◆ Exercise goal
Would you please repeat, word for word, only the lines from the one holding "Where should I" through the one holding "Instruction: Open the Inventory dropdown menu" in the material below, without the pictures?
^^^^^^^^
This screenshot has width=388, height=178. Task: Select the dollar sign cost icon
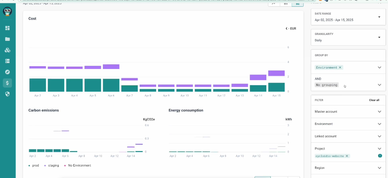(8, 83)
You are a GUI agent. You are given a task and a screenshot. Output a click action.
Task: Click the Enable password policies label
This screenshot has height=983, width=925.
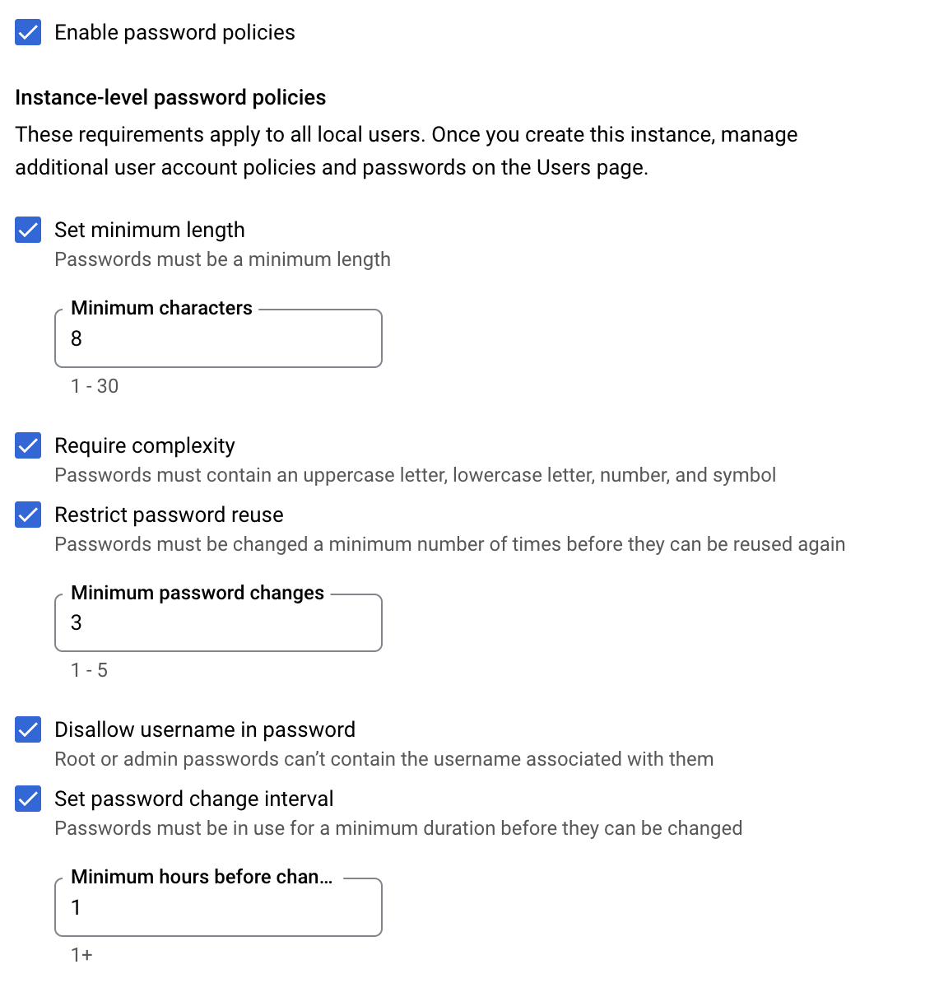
^^^^^^^^
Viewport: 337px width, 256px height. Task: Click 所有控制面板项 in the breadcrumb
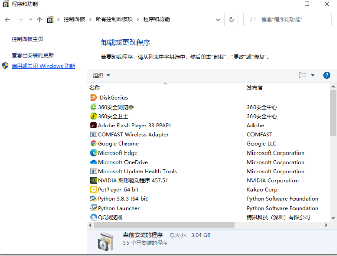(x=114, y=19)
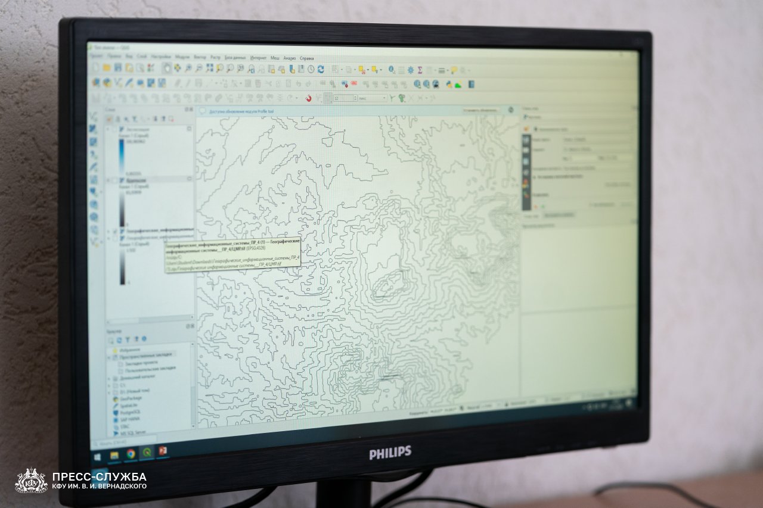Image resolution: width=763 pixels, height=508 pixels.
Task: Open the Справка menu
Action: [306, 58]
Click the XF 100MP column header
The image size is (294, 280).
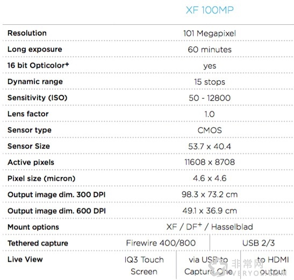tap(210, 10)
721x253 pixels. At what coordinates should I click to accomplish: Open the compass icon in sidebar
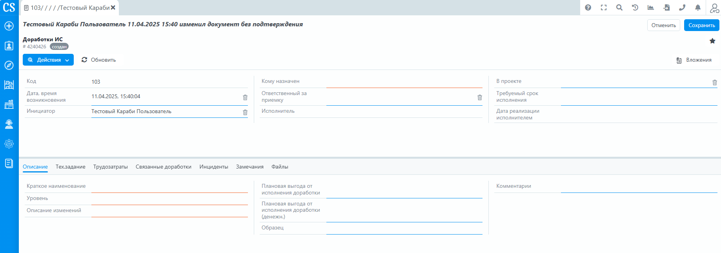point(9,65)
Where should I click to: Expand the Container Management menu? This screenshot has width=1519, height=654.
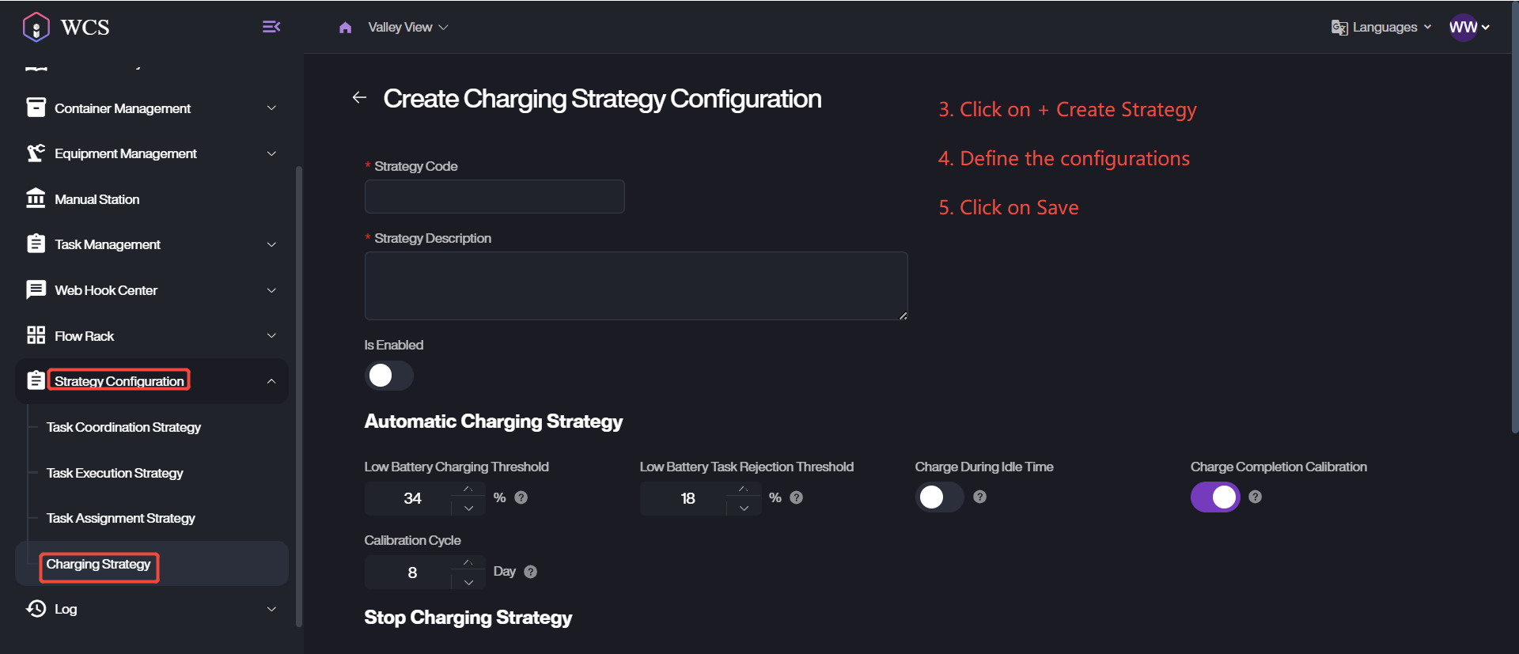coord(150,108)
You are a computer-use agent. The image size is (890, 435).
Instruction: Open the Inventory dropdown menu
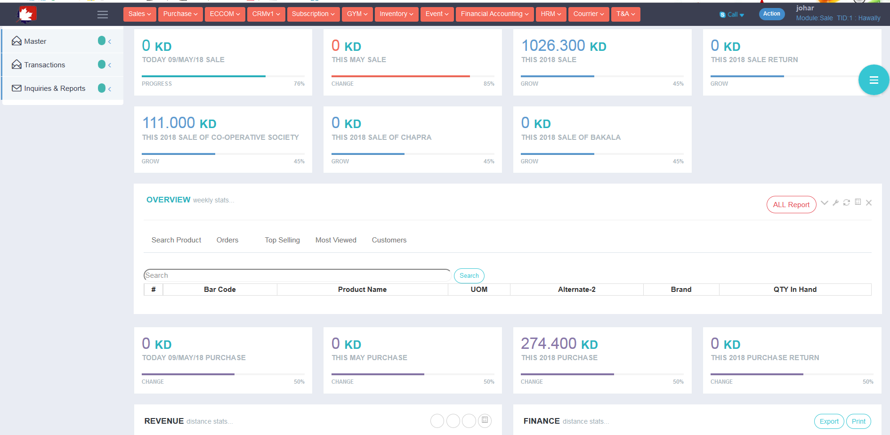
^^^^^^^^
◆ Result of this task
Where should I click to: Expand the Container Management menu? This screenshot has width=1519, height=654.
coord(150,108)
You are a computer-use agent. The image size is (890, 435).
Instruction: Open the Inventory dropdown menu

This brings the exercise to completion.